1857 Iowa Senate election

15 out of 36 seats in the Iowa State Senate 19 seats needed for a majority
|  | Majority party | Minority party | Third party |
| Party | Republican | Democratic | Know Nothing |
| Last election | 23 | 12 | 1 |
| Seats after | 22 | 14 | 0 |
| Seat change | −1 | +2 | −1 |
| President of the Iowa Senate before election William W. Hamilton Republican | Elected President of the Iowa Senate Oran Faville Republican |

= 1857 Iowa Senate election =

In the 1857 Iowa State Senate elections, Iowa voters elected state senators to serve in the seventh Iowa General Assembly. Elections were held for 15 of the state senate's 36 seats. (Note: At the time, the Iowa Senate had several multi-member districts.) State senators serve four-year terms in the Iowa State Senate.

The general election took place in 1857.

Following the previous election in 1856, Republicans had control of the Iowa Senate with 23 seats to Democrats' 12 seats and one member from the Know Nothing Party.

To claim control of the chamber from Republicans, the Democrats needed to garner seven Senate seats.

Republicans maintained control of the Iowa State Senate following the election with the balance of power shifting to Republicans holding 22 seats and Democrats having 14 seats (a net gain of 2 seats for Democrats).

== Summary of Results ==
- Note: The holdover Senators not up for re-election are not listed on this table.

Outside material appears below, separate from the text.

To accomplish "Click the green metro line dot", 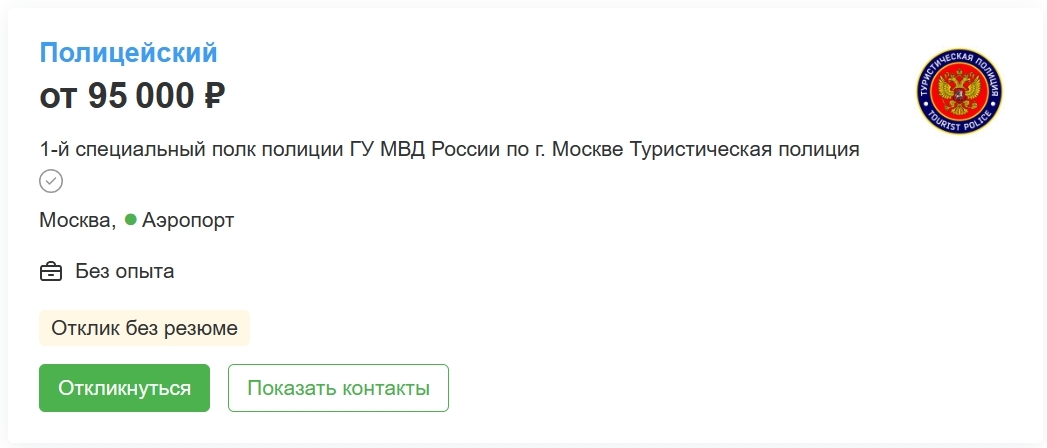I will point(130,219).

| Senate District | Incumbent | Party |  | Elected Senator | Party |  | Outcome |
| 1st | Exum Sumner McCulloch |  | Dem | John R. Allen |  | Dem | Dem Hold |
| William A. Thurston |  | Dem | John Walker Rankin |  | Rep | Rep Gain |
| 3rd | Abner Harrison McCrary |  | Rep | Gideon Smith Bailey |  | Dem | Dem Gain |
| 4th | William Findlay Coolbaugh |  | Dem | William Findlay Coolbaugh |  | Dem | Dem Hold |
| 7th | Alvin Saunders |  | Rep | Alvin Saunders |  | Rep | Rep Hold |
| 8th | James C. Ramsey |  | Dem | John A. Johnson |  | Dem | Dem Hold |
| 9th | Daniel A. Anderson |  | Rep | Daniel A. Anderson |  | Rep | Rep Hold |
| 12th | James D. Test |  | Dem | William H.M. Pusey |  | Dem | Dem Hold |
| 13th | Hiram Thomas Cleaver |  | Rep | Samuel Reiner |  | Rep | Rep Hold |
| 15th | James Latimer Hogin |  | Rep | Oliver P. Sherraden |  | Rep | Rep Hold |
| 19th | George W. Wilkinson |  | Know Nothing | Andrew Oliphant Patterson |  | Dem | Dem Gain |
| 23rd | Julius J. Matthews |  | Rep | George M. Davis |  | Rep | Rep Hold |
| 27th | James Cunningham Jordan |  | Rep | William P. Davis |  | Rep | Rep Hold |
| 29th | Joseph Birge |  | Dem | Joseph Mann |  | Dem | Dem Hold |
| 31st | William W. Hamilton |  | Rep | David S. Wilson |  | Dem | Dem Gain |

Source:

==Detailed Results==
- NOTE: The Iowa General Assembly does not provide detailed vote totals for Iowa State Senate elections in 1857.